年金受給者の確定申告は必ずしなければならないの?

 

 

ただし、必ずしも確定申告をしなければならないわけではありません。年金受給者の確定申告手続きの負担を軽減させるため、確定申告不要制度が設けられています。

 

確定申告不要制度とは?

確定申告不要制度の対象者は、公的年金等の収入が400万円以下であり、その公的年金等の全額が源泉徴収の対象であること、もしくは公的年金等にかかる雑所得以外の所得が20万円以下である方が該当します。

 

なお公的年金等には、老齢基礎年金や老齢厚生年金、老齢共済年金、確定給付企業年金などが挙げられます。そして公的年金等にかかる雑所得以外の所得としては、生命保険などの契約に基づく個人年金や、給与所得、生命保険の満期返戻金などが挙げられます。

 

出典:No.1900 給与所得者で確定申告が必要な人|国税庁
https://www.nta.go.jp/taxes/shiraberu/taxanswer/shotoku/1900.htm

 

確定申告が必要なのはこんな場合

確定申告が必要なケース、公的年金等の収入が400万円以上の場合や、公的年金等にかかる雑所得以外の所得が20万円以上ある場合です。

 

外国で受け取る公的年金等に関しては、源泉徴収の対象とならないため、このような場合も確定申告を行う必要があります。

 

税金が還付される場合は確定申告した方が良い

確定申告不要制度の対象であっても、確定申告が必要な場合として、所得税の還付を受けられる方が挙げられます。

 
 例えば住宅ローンを活用してマイホームを購入した場合や、一定額以上の医療費を支出した場合、社会保険料控除や生命保険料控除などを受ける場合、災害や盗難にあった場合などです。

 

医療費控除に関しては、一般的には医療費を年間10万円以上負担した場合に医療費控除を受けられますが、所得の少ない年金受給者は、10万円以下でも医療費控除の対象となることが可能です。

 

また、社会保険料控除や生命保険料控除、地震保険料控除などは、会社勤務の方の場合、年末調整を行うことで控除を受けられます。
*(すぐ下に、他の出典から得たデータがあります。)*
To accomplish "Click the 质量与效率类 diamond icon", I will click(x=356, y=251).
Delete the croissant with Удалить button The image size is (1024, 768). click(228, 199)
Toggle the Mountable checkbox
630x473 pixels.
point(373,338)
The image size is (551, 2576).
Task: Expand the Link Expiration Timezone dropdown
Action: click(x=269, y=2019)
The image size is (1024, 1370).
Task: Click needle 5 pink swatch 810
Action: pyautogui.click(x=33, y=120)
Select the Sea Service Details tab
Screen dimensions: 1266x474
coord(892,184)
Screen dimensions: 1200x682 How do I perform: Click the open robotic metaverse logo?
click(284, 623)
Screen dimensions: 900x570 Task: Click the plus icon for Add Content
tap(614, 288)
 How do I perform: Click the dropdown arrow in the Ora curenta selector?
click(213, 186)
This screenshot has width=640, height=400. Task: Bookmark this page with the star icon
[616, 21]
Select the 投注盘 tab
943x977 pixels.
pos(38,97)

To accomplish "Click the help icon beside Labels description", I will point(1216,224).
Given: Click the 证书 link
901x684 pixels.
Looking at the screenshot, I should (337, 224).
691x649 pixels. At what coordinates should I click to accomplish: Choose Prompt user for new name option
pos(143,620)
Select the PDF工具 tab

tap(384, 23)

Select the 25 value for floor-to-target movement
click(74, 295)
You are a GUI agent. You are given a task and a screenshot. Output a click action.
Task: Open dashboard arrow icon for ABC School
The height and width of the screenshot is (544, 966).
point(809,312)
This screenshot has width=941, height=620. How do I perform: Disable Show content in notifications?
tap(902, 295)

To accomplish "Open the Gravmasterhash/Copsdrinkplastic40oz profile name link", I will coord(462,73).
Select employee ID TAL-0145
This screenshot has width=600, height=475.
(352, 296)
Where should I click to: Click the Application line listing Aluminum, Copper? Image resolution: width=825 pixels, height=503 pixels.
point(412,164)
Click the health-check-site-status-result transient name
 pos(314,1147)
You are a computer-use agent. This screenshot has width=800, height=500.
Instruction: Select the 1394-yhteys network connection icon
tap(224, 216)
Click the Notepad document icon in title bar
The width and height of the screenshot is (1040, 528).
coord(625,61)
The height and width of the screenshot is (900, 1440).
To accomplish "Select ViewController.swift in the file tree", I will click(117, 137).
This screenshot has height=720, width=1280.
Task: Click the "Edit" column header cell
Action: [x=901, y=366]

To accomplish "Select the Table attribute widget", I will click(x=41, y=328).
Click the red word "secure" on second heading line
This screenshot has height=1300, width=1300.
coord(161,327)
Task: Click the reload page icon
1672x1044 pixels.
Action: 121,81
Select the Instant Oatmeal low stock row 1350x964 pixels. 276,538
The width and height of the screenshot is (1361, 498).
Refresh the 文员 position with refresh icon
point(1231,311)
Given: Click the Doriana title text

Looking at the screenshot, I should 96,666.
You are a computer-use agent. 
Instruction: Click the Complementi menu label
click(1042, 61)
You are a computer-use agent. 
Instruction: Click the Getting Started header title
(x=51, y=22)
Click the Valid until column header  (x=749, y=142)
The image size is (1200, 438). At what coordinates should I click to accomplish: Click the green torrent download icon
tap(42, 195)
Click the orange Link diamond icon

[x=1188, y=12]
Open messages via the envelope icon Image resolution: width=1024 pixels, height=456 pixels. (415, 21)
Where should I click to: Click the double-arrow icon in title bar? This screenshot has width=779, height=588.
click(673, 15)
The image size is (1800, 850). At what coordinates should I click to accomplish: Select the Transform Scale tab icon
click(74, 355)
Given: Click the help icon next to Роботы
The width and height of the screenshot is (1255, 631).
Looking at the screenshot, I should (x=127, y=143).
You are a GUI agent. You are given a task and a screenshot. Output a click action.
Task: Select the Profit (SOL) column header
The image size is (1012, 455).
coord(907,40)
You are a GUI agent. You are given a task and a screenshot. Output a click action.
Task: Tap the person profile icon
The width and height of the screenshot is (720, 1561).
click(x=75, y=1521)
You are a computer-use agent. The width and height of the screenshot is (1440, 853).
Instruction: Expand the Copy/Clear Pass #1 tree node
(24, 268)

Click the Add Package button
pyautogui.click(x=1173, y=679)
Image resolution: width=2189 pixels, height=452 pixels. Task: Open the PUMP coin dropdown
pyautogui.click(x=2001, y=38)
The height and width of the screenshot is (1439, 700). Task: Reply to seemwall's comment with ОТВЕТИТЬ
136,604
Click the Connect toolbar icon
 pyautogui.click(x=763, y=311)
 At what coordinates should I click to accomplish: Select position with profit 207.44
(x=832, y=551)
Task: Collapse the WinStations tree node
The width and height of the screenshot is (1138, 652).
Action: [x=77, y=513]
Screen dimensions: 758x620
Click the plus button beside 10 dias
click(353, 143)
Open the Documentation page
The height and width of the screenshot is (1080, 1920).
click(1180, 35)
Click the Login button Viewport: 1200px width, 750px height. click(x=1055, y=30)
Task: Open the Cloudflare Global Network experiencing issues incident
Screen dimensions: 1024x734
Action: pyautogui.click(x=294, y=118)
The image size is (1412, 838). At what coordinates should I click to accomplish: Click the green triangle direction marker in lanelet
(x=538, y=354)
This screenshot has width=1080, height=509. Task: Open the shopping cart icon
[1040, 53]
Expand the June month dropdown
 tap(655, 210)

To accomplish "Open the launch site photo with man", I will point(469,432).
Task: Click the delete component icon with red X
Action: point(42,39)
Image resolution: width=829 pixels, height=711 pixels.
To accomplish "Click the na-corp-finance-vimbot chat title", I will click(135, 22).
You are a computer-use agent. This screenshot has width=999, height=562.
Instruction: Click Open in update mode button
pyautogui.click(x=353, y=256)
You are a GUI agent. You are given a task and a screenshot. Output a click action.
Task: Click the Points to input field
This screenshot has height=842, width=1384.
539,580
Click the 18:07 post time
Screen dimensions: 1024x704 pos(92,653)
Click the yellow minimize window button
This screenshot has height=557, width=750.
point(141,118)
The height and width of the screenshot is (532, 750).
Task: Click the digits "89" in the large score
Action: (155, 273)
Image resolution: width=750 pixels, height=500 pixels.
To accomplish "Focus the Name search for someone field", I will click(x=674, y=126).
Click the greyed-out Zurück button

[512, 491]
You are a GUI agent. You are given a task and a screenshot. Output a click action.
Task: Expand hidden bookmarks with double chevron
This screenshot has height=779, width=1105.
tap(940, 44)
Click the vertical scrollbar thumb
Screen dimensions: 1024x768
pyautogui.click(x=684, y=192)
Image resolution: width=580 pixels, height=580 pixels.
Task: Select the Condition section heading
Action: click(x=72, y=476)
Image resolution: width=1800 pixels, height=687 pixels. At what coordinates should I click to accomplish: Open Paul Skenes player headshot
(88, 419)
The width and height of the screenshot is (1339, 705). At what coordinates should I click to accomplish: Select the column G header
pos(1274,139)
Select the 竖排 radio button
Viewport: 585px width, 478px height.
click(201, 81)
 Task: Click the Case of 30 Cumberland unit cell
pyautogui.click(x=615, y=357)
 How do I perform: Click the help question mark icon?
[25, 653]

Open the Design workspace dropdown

ただし、年金受給者は年末調整を受けることができませんので、確定申告を行うことによりしっかり税金を還付してもらいましょう。

 

住宅ローン控除に関しても、控除期間は10年間で、会社勤めの方は2年目から年末調整で控除を受けられますが、さきほど同様年金受給者は年末調整を行えませんので、忘れずに確定申告をすることで税が還付されます。

 

このような場合は税金が戻ってくる可能性がありますので、確定申告をした方がよいといえるでしょう。なお年金受給者の税還付の手続きは通常と異なってくることもありますので、詳細な手続きに関しては、最寄りの税務署に問い合わせてください。

 

年齢や受給金額によって、かかる税金も違う

 

 

最後となりますが、年金の所得税に関しては、ご自身の年齢や年金の受給金額など様々な要因が関わってくることにより、納める税金も異なってきます。

 

そして、今回は確定申告不要制度などもご紹介しました。年金にかかる所得税の知識をしっかりと身につけ、そしてその知識を存分に活用することにより、豊かな老後生活を送ることができます。今から実践していきましょう。